People are using these tools to create content quickly, but they are not always editing it, personalizing it, or making sure it still sounds like them.
And people can tell.
Those who use generative AI regularly can often recognize when something was copied directly from a large language model without enough human judgment behind it. The language feels too polished, too generic, or disconnected from the person who supposedly wrote it.
But it does not have to be that way.
AI should help you communicate more clearly, not erase your voice. It should help you think, draft, organize, and improve, but the final product should still sound like you.
Ironically, as AI-generated content becomes more common, real human interaction may become more valuable than ever.
Face-to-face conversations, trust, empathy, listening, judgment, and relationship-building are not going away. If anything, they are becoming more important. When people are unsure what is real online, personal connection becomes a differentiator.

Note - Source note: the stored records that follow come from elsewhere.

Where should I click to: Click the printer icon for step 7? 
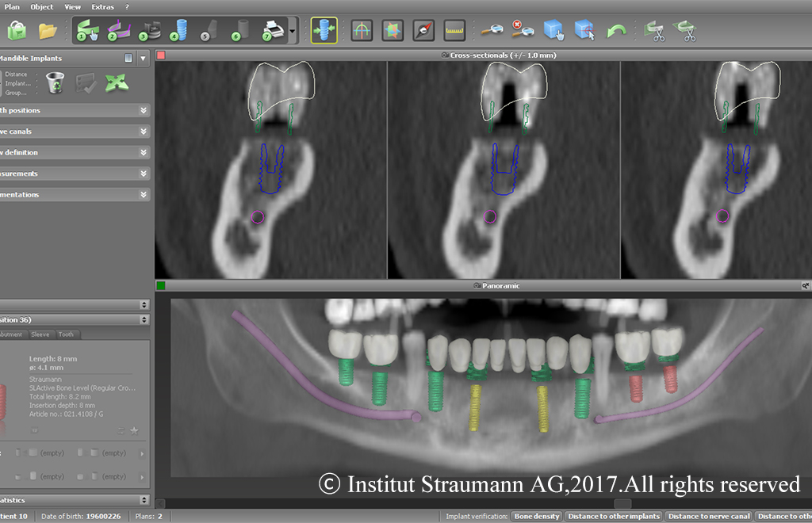272,31
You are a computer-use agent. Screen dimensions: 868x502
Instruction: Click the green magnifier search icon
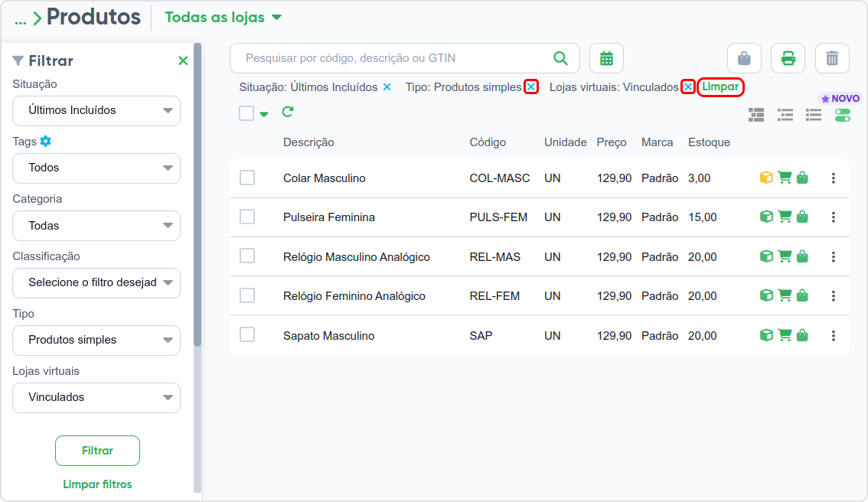[x=560, y=58]
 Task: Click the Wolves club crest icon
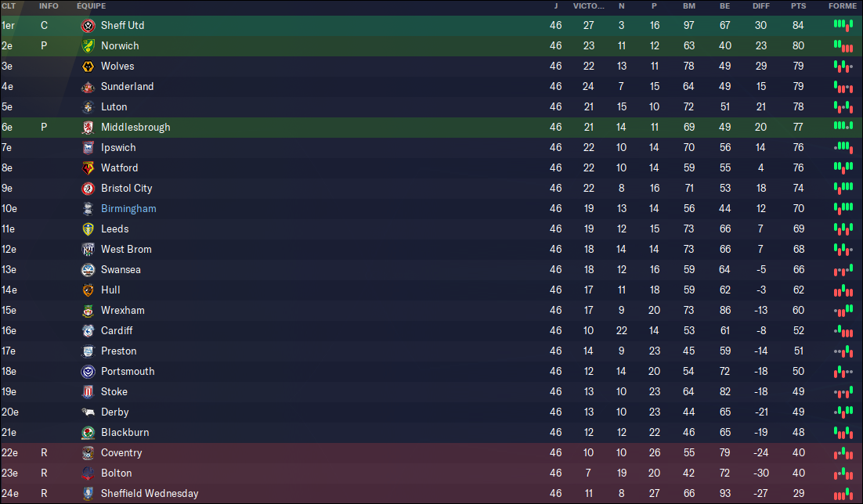(x=88, y=66)
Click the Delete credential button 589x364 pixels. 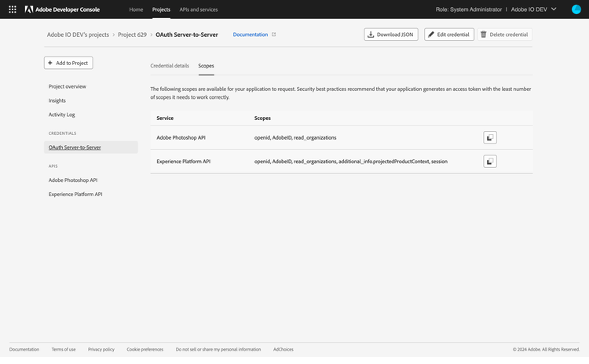point(505,35)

That is why professionals should not abandon their human skills while learning AI. The real advantage will come from combining both.
If you understand how to use AI and you are also strong at communicating, listening, leading, building relationships, and connecting with people, you will be incredibly valuable.
Do not let AI replace your voice or your relationships. Use it to enhance your work, but keep sharpening the human skills that make people trust you.
Final Thought
After the past several months of speaking across the country, my biggest takeaway is that we are still early, but we are moving fast.
AI is no longer just a technology trend. It is becoming a business issue, a leadership issue, a workforce issue, and a personal development issue.
The organizations that succeed will not be the ones that chase every headline. They will be the ones that create practical guardrails, train their people, improve their workflows, and use AI in ways that make real business sense.
And the individuals who succeed will not be the ones who wait until AI becomes mandatory. They will be the ones who start building the skill now.
The opportunity is still wide open. But it will not stay that way forever.